Endovascular neural interfaces are devices delivered through the vascular system — typically via catheterization of the jugular vein — to position electrodes inside blood vessels adjacent to the brain. The approach leverages decades of endovascular neurology and interventional radiology techniques (stent placement, coil embolization) to access the brain without craniotomy or direct contact with neural tissue.

How It Works

The endovascular BCI procedure mirrors a routine neuro-interventional catheterization:

  1. A catheter is inserted into the jugular vein under fluoroscopic (X-ray) guidance
  2. The catheter is navigated through the venous system to the superior sagittal sinus — a large vein running along the midline of the brain, adjacent to the motor cortex
  3. The electrode-bearing stent (e.g., Synchron's Stentrode) is deployed within the vessel, where it self-expands and anchors to the vessel wall
  4. Over weeks, the vessel endothelializes around the stent, incorporating it into the vessel wall
  5. A lead wire connects the stent to a subclavicular receiver/transmitter unit implanted in the chest

Synchron Stentrode

Synchron's Stentrode is the only endovascular BCI to reach human clinical trials. It carries 16 electrode sensors on a self-expanding nitinol stent. Implanted in the superior sagittal sinus adjacent to motor cortex, the Stentrode records local field potentials and cortical activity through the vessel wall. In clinical trials (SWITCH, COMMAND), participants with ALS used the Stentrode to control computers for communication and daily tasks.

Advantages and Limitations

Advantages: No craniotomy, no direct brain contact, procedure similar to existing clinical stent placements, potentially lower infection risk, faster recovery.
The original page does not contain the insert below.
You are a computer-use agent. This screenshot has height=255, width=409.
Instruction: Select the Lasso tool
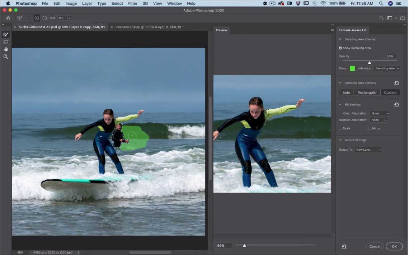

Limitations: The blood vessel wall attenuates neural signals significantly. The Stentrode's 16 channels are far fewer than intracortical arrays (96-1,024 channels). Spatial resolution is limited by vessel anatomy — electrodes can only be placed where suitable veins exist near target brain regions. Signal quality is lower than subdural or intracortical recording, limiting the complexity of decodable neural commands.

Future Directions

Synchron demonstrated bidirectional endovascular BCI capability in 2026, adding stimulation to the recording-only Stentrode platform. Future generations may increase channel count and access additional brain regions via branching venous anatomy.